Lo peor es que persiste al interior de las FF.AA. -aunque cada vez es más minoritario-, un concepto de honor y lealtad que envilece a las instituciones armadas. ¿Alguien de mediana inteligencia podría sostener que Contreras representa el promedio de imagen militar en la cual las nuevas generaciones de oficiales deben reflejarse o desean imitar? ¿O que un anciano decrépito, mediocre y corrompido por el poder total, pudo ser comandante en jefe de un ejército por 25 años y saludar el hecho como algo loable en la historia institucional?

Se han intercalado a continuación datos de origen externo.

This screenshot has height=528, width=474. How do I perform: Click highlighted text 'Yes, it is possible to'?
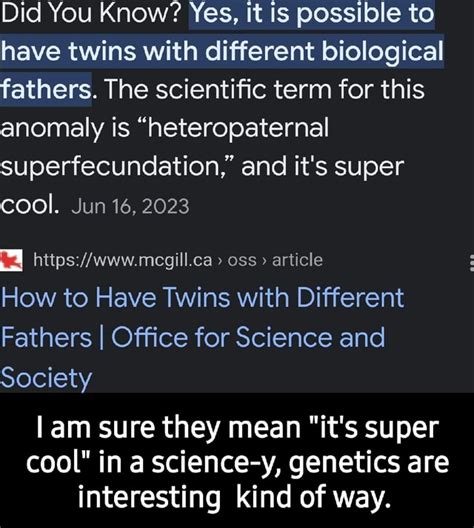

¿Qué le explican nuestros militares acerca de estos hechos a sus pares de otros países cuando conversan sobre la seguridad y la modernidad en el mundo actual? ¿Alguien puede negar que recién, luego de las comandancias de Izurieta y Cheyre, oficiales muy por sobre el promedio de la mediocridad impuesta por Pinochet, puede hablarse de atisbos de normalidad institucional, aunque siempre en ese juego de luces y sombras en que parece (¿o debe?) equilibrarse el mando institucional?

El Ejército debiera haber aprendido a estas alturas que a un gobierno democrático no se le envían recados por la prensa. Porque ello es, por esencia, una transgresión grave de sus deberes y reglamentos. Menos aún sobre un tema como el ocurrido, cuando el desarrollo democrático impulsado por la Concertación ha sido tajante en devolverle al pueblo de Chile la dignidad y la igualdad ante la ley, que malos militares les conculcaron en el pasado.



El Ejército sabe bien que lo ocurrido en tribunales es el resultado de la arrogancia y entontecimiento del propio Contreras, y que la policía actuó correctamente para reducirlo, como era su deber. Cualquier oficial de cualquier ejército del mundo sabe, además, que está fuera de todo parámetro profesional que un general se comporte de manera odiosa y contumaz frente a la legalidad vigente.



Por lo tanto, no es la democracia la que ofende los símbolos militares. Son algunos militares los que ofenden a la democracia y de paso basurean con sus símbolos institucionales que, además, les han sido confiados por la ciudadanía en nombre de la Patria. Y si algunos nuevos oficiales piensan lo contrario, hemos hecho muy mal la tarea en esta materia y la recomposición doctrinaria del Ejército es solo publicidad.



Santiago Escobar Sepúlveda. Abogado, periodista, cientista político y especialista en temas de Defensa.

  • El contenido vertido en esta columna de opinión es de exclusiva responsabilidad de su autor, y no refleja necesariamente la línea editorial ni postura de El Mostrador.